▶ [THE TASK]:
In the material between the lines holding "Task: Share the article on Twitter" and "Action: (447, 381)", inclusive, change "article" to "story" and reproduce those lines with nothing else altered. Omit the pictures from your answer.
+++ DATA LISTING +++
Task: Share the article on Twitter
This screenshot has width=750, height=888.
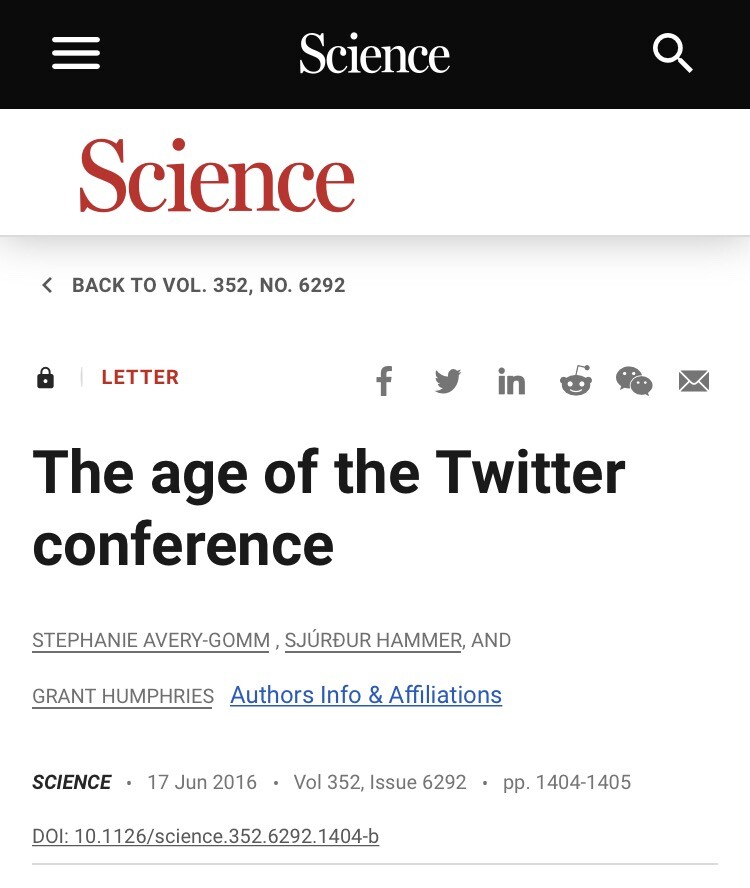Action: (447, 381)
+++
+++ DATA LISTING +++
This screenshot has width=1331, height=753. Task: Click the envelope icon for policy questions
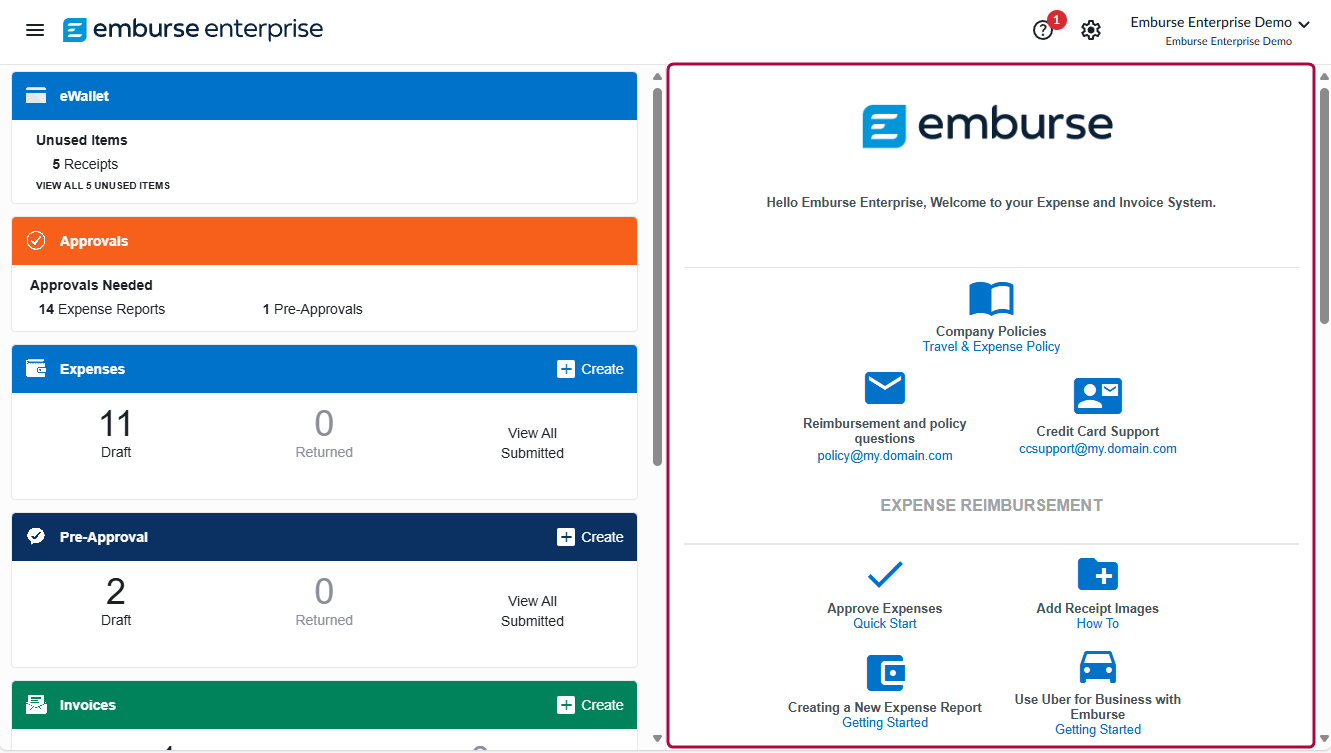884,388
+++
▶ [CORRECT RESULT]:
Task: Share the story on Twitter
This screenshot has width=750, height=888.
Action: (447, 381)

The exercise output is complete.